Spreadsheet Best Practices

I gave a webinar recently on tools and tips for data management. While many of the themes I spoke about have been covered here previously (though you should really check out the webinar slides – they’re awesome), I realized that I have never written about spreadsheets on the blog. Let’s rectify that.

The big thing to know about spreadsheets is that best practices emphasize computability over human readability; this is likely different from how most people use spreadsheets. The focus on computability is partly so that data can be ported between programs without any issue, but also to avoid capturing information solely via formatting. Formatted information is not computable information, which defeats the main purpose of using a spreadsheet. It’s better to have a clean table that is computable in any program than to have a spreadsheet that looks nice but is unusable outside of a particular software package.
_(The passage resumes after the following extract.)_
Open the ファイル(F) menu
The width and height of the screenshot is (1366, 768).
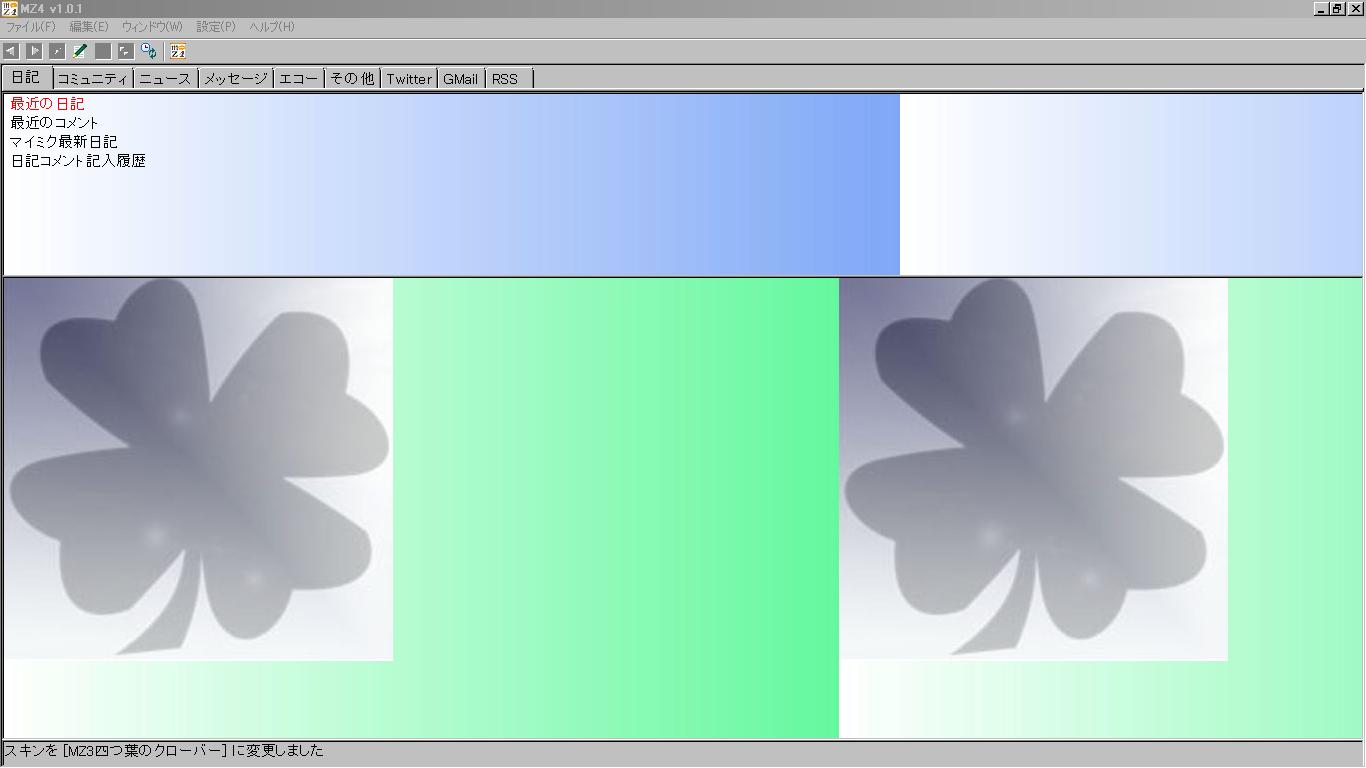click(x=31, y=27)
With computability in mind, here are a few best practices for your spreadsheets:

  1. Spreadsheets should only contain one big table. The first row should be variable names and all other rows data. Smaller tables should be collapsed into larger tables whereever possible.
  2. Kick graphs and other non-data items out of your spreadsheet tables. If you’re in Excel, move them to a separate tab.
  3. Keep documentation to a minimum in the spreadsheet. (This is where data dictionaries come in handy.)
  4. Differentiate zero from null.
  5. Remove all formatting and absolutely NO MERGED CELLS. Add variables as necessary to encode this information in another way.

If you follow these rules, you should create spreadsheets that are streamlined and can easily move between analysis programs.

Such portability is important for two reasons. First, there are many great data analysis tools you may want to leverage but they probably won’t import messy spreadsheet data. Second, there are issues with research’s ubiquitous Excel; for example, a recent study showed Excel-related gene errors in up to one fifth of supplemental data from top genomics journals, not to mention the fact that Excel is known to mangle dates. It’s therefore best to keep your options open and your data as neutral as possible.

I hope you use these best practice to streamline your spreadsheet data to take maximum advantage of it!